The chairman of Turkish Airlines, Candan Karlitekin, said most of the injured were seated at the back of the plane.

“There was nothing extraordinary about the weather conditions, vision capability was 4,500 meters,” he said. “Around 500 meters away from the landing strip, the plane landed in a field. The plane was broken into three parts, as you all saw in pictures.”

Temel Kotil, the airline’s chief executive, said that the pilot, Hasan Tahsin Ari, was one of the airline’s most experienced. The company was planning to fly relatives of the crash victims from Istanbul to Amsterdam. Flights to and from Schiphol were gradually being resumed, the airport said.
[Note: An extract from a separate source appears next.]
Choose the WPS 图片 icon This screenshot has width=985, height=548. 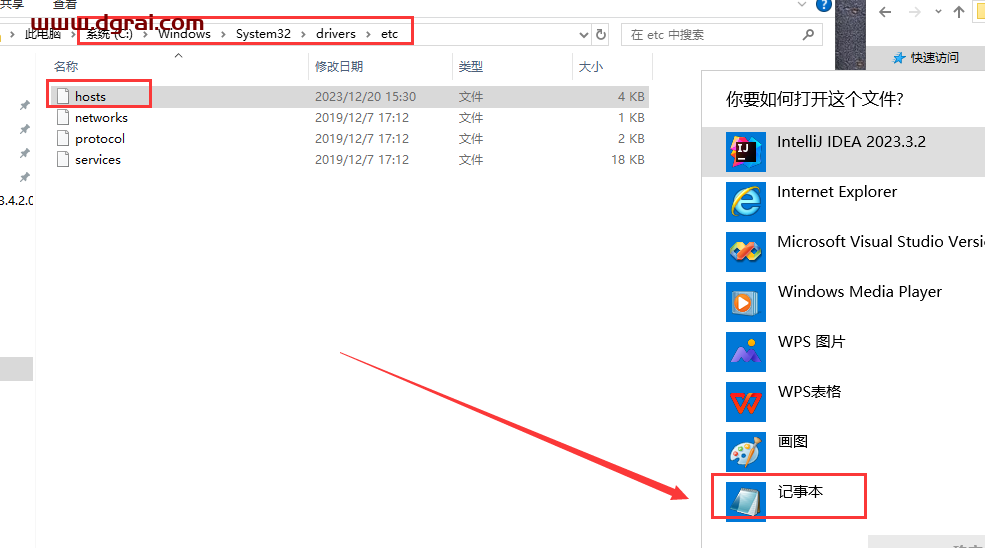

The International Air Transport Association, representing 230 airlines, said last week that the number of fatal air crashes increased to 23 in 2008 from 20 the year before. However, fatalities decreased to 502 from 692 in 2007.

Schiphol was the scene of a catastrophic air crash in 1992 when an El-Al cargo plane hit a high-rise building in the Amsterdam suburb of Bijlmermeer, unleashing an inferno in which 43 people died.

In more recent disasters, 50 people died two weeks ago when a Continental Connections flight operated by Colgan crashed into a house outside of to Buffalo, N.Y.

All passengers and crew escaped from a US Airways plane when the pilot ditched it in the Hudson River shortly after takeoff from New York’s LaGuardia Airport earlier year.

Caroline Brothers reported from Paris and Sebnem Arsu from Istanbul.